Until the May 1920 directory, all New York City telephone directories were based on non-dial calling. The instructions on "How to use the telephone" at the beginning of the book referred to how you were supposed to give numbers to an operator, since that was the only way to make a call. The format of listings in this time was in three columns: the name of the person or company, the exchange name, and the number within the exchange. There was no particular reason to write numbers with a specific number of digits: it was just as easy to tell the operator "Harlem 22" as "Harlem 1234," so the numbers did not need preceding zeros to make them four digits. However, the tables were put in columnar form, with all the exchange names lined up and all the numbers lined up. I have only prepared a partial listing of the names of the exchanges from the start of named exchange service to May 1920, but will eventually put a more complete one on this site.
Although originally most of the exchanges were still manual in 1920, with customers giving the number that they wished to call to an operator, beginning with the November 1920 directory, all listings (except in Staten Island, which will be discussed later) were listed in a new format, and the instructions for dialing them were put in the early pages of the directory. New York City was one of four cities that were large enough to use three digits for a prefix, and the convention was that the three digits were considered as letters, and you learned those letters as the beginning of a word; these words were normally the same words that had been the names of the exchanges in manual days. Since “A,” “B,” and “C” were placed on the dial over the number “2” (see the home page for the list), and “T,” “U”, and “V” over the “8,” if the exchange were named “Butterfield” you dialed “288,” but you never thought of the digits that way: you were dialing “BUT.” To make it clear that these were what you dialed, the exchange would be shown as “BUTterfield,” with the first three letters capitalized. In the November 1920 directory it was explained that all listings would be given in a new format: three letters in bold capital letters, and a space separating the three letters from the rest of the exchange name. The explanation only appeared in that one directory, and was dropped in later ones; apparently once it was originally explained once to people whose only familiarity with directories had been with the older format, it was unnecessary to do so. (Over time, the space between the first three letters and the rest of the name was dropped; in some places in the directory, in fact, like the listings of fire and police emergency numbers, a hyphen was found instead, and in display ads, they tended to be run together without any separation, as RIVerside. More and more, this became the standard format, with capitalization (and in most listings boldface type) marking the three digits you typed. And it seemed that with this change of format, the telephone company felt it was unnecessary to line up exchange names and numbers in columns, so this was discontinued.
Although (as stated above) most of the exchanges were still manual, one could dial into a manual exchange from a dial exchange, and the operator got an indication on her switchboard of what number you were calling so she could complete the connection. However, operators were more used to hearing numbers than reading them, so the telephone company came up with a way of sounding out the digits so the operator could hear them. (See this article taken from Time magazine.)

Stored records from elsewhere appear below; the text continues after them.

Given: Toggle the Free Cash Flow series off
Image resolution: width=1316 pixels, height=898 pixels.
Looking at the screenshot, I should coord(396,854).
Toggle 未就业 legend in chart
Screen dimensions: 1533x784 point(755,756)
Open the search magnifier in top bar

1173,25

At the beginning of this period, service in New York city was divided into two areas: the New York Telephone Company served Manhattan and the Bronx (as well as suburban areas to the north), while the New York and New Jersey Telephone Company served the remaining boroughs, as well as the rest of Long Island and many communities in New Jersey. The directories in those days included all of New York City in one book, although by this time the name of the NY&NJTCo had vanished from the book and the only company name on the cover page was that of the New York Telephone Company. However, the arrangement of the directory reflected this division by a division into three lists: one covered Manhattan and The Bronx, one covered Brooklyn and Queens, and the last covered the Borough of Richmond (Staten Island). The separation of Staten Island into a separate listing was undoubtedly due to the fact that, in those days, nobody could dial Staten Island, but despite this the columnar format used in pre-dial days was discontinued even in the Staten Island listings, although (since you were not to dial the first three letters) the exchanges were not given with the first three letters in bold capital letters, and the whole exchange name was written in one bold type.

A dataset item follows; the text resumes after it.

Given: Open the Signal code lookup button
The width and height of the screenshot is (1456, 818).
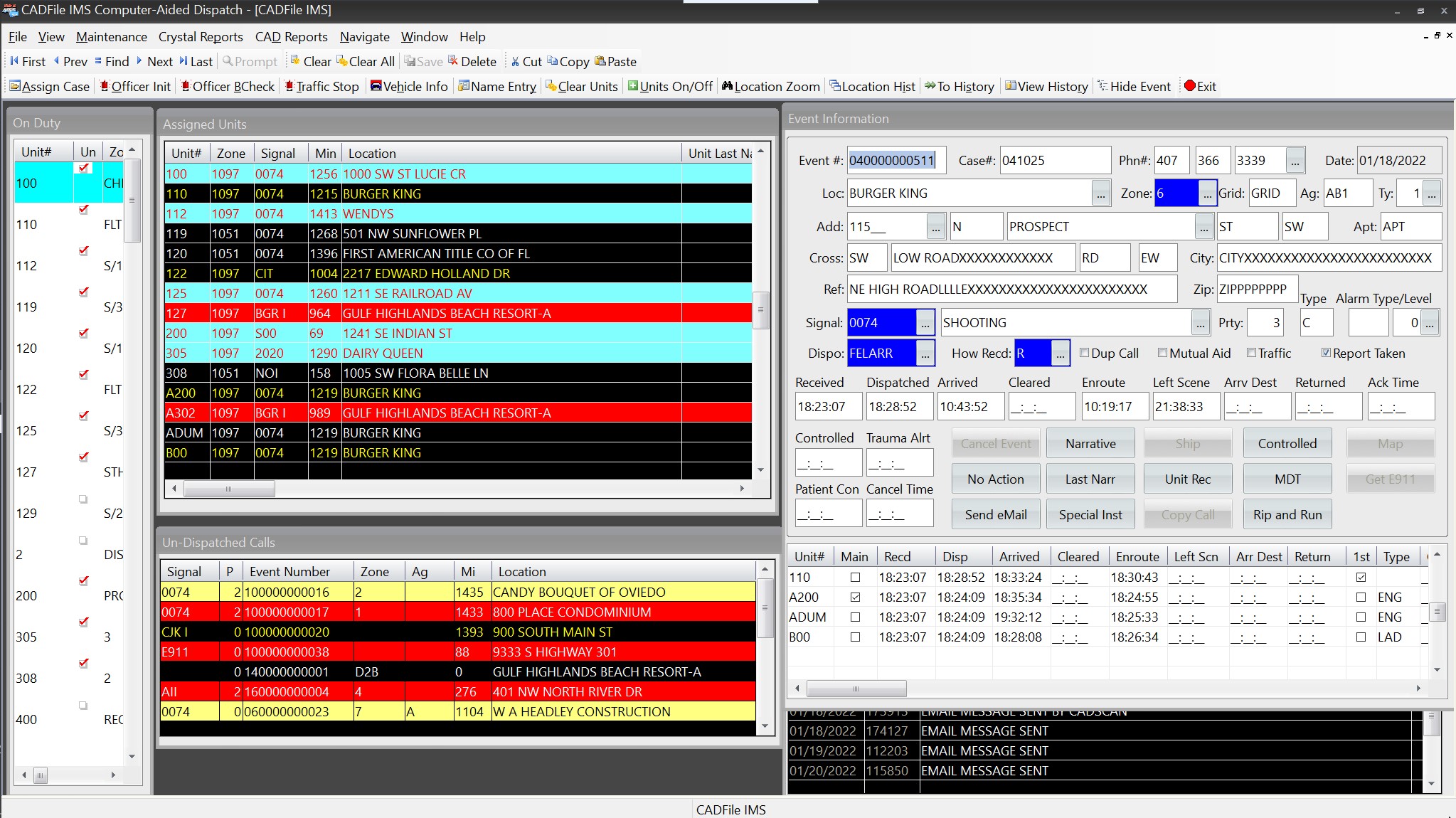Looking at the screenshot, I should pos(925,323).
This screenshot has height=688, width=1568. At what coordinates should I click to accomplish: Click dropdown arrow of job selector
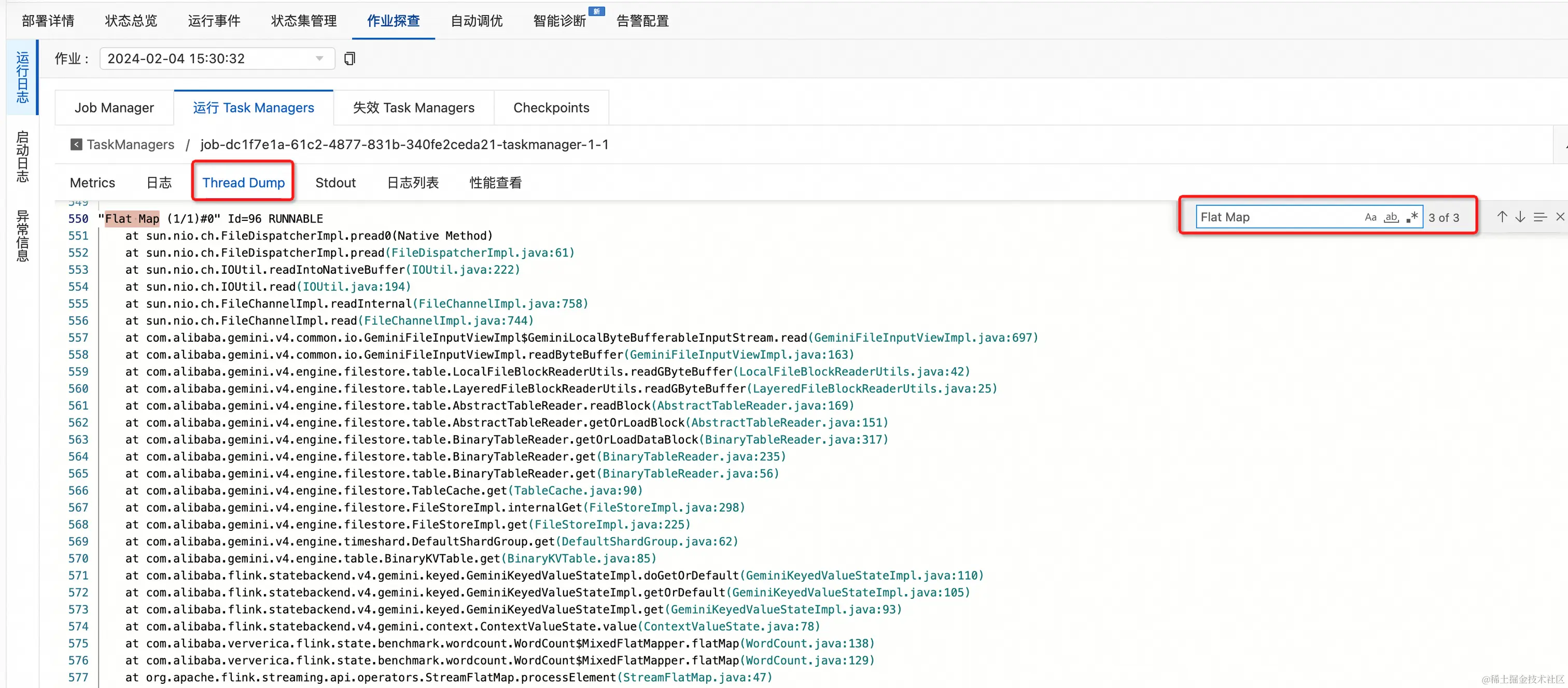[x=319, y=59]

In October, 1924, there began a division into two separate volumes, still following the territorial division between Manhattan and the Bronx in one book and the remaining three boroughs in the other, without any actual mention of NY&NJTCo. The cover pages of the October 1924 and May 1925 directories gave the titles "New York City Telephone Directory: Manhattan and The Bronx Section" and "New York City Telephone Directory: Brooklyn-Queens and Staten Island Sections" as if they were still parts of one book. By October 1925, "Section" was replaced by "Volume," and the next issues showed new independent title pages. (In 1927, NY&NJTCo was broken up; the New York State operations were merged into NYTelCo, while the New Jersey operations were merged with another company, which had served Southern New Jersey, to form New Jersey Bell Telephone Co.)

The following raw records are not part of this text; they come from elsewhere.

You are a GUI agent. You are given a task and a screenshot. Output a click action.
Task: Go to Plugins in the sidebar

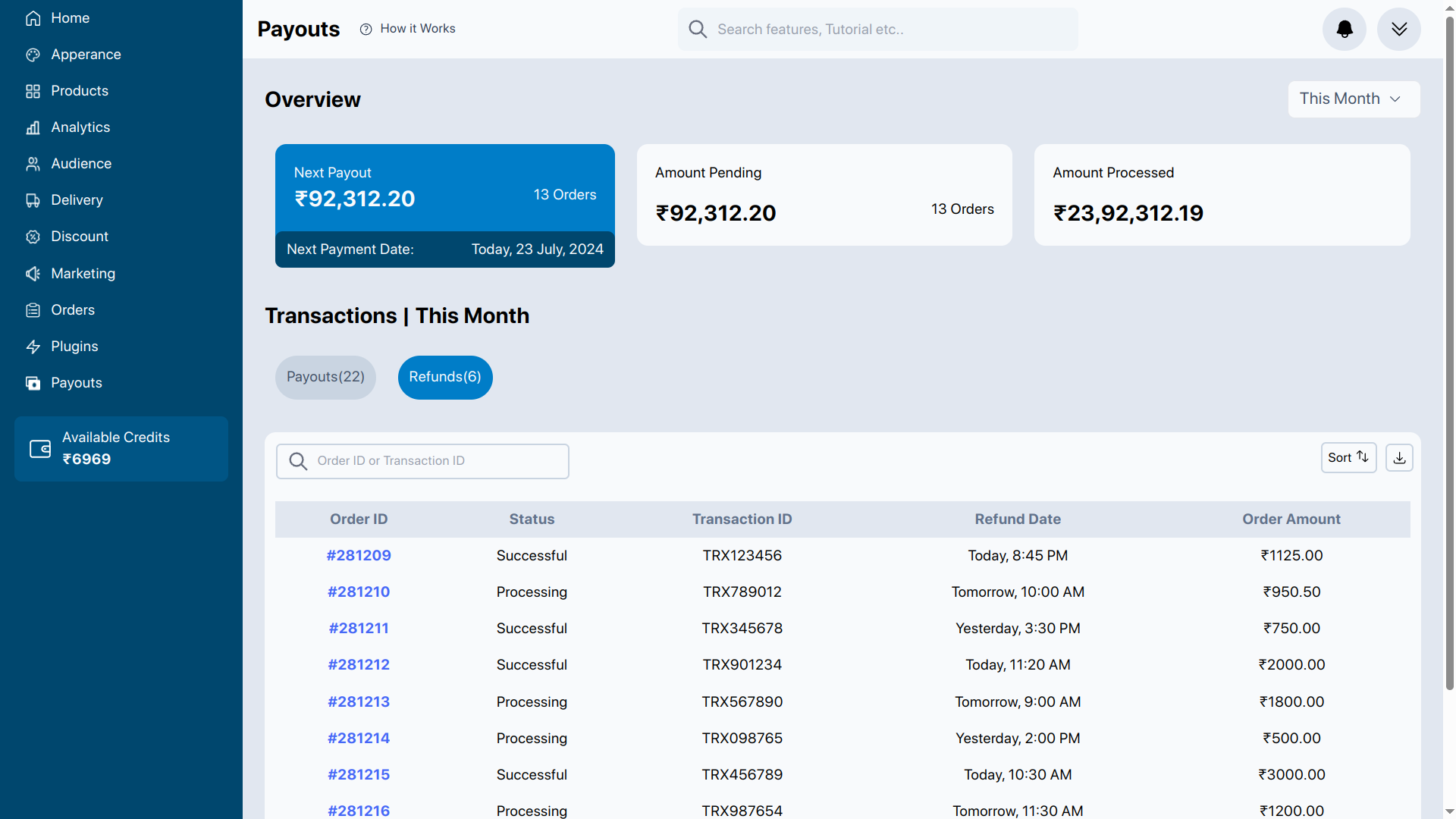point(74,347)
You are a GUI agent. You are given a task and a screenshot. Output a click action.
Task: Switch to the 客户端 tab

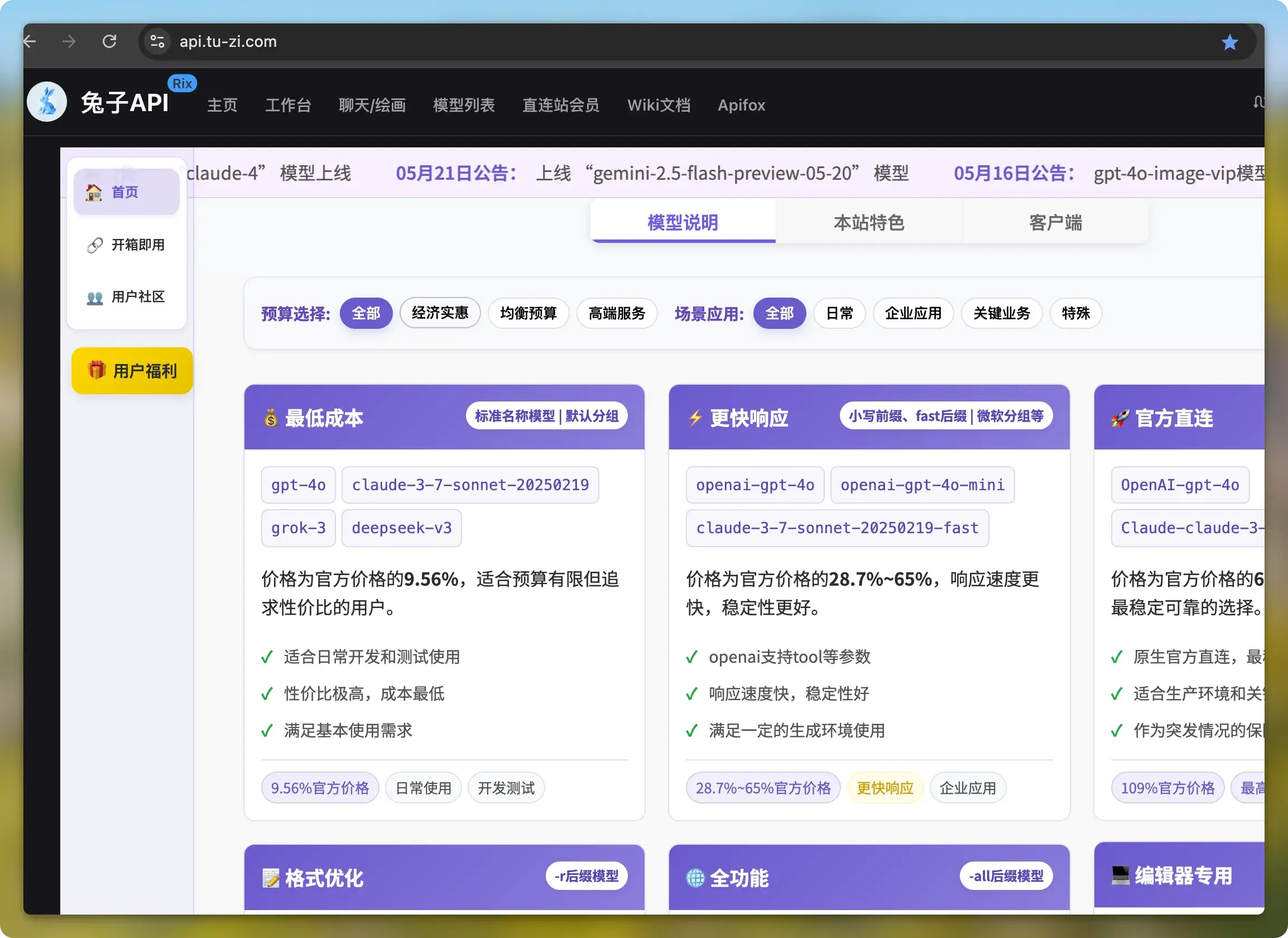coord(1055,223)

In May, 1929, NYTelCo went to a new arrangement, with five different books, one for each borough.
Even though there was a division into three groups as just mentioned, and Staten Island numbers were non-dialable, there was an alphabetical list of all exchange names in directories of this period, which combined all five boroughs into one listing. This will be the source of exchange names from the 1920-1930 era on this site.
There were lots of combinations that could not easily be worked into words; by 1930 the telephone company decided to make only the first two digits into letters, and keep the third as a digit. (The other three cities with three-letter prefixes kept them until the 1940s, and such foreign cities as London and Paris never changed to two letters and a digit.) On December 12, 1930, new directories became effective, with two letters and a digit given for each exchange name. And once again, as had been the case in November 1920, a one-time explanation was given at the beginning of the book of the new format of listings. (Actually, a preliminary announcement was made in the last prior directories, dated Summer 1930, to prepare subscribers for the change.)
The tables that this page leads to give the exchanges in use in New York City for the period between the start of dial-oriented listings in November 1920 and the change in December 1930 from three-letter to two-letter-one-digit exchanges. For the exchanges after December 1930, please see the section of this website devoted to post-1930 New York City exchanges.
Much of the information in these tables comes from three sources: The comprehensive telephone exchange database maintained by Robert Crowe, and a table prepared by Hugh Hamilton (available on The Telephone Exchange group on Yahoo!) of the exchanges at the time of the 1930 change, and microfilms of the directories at the Library of Congress.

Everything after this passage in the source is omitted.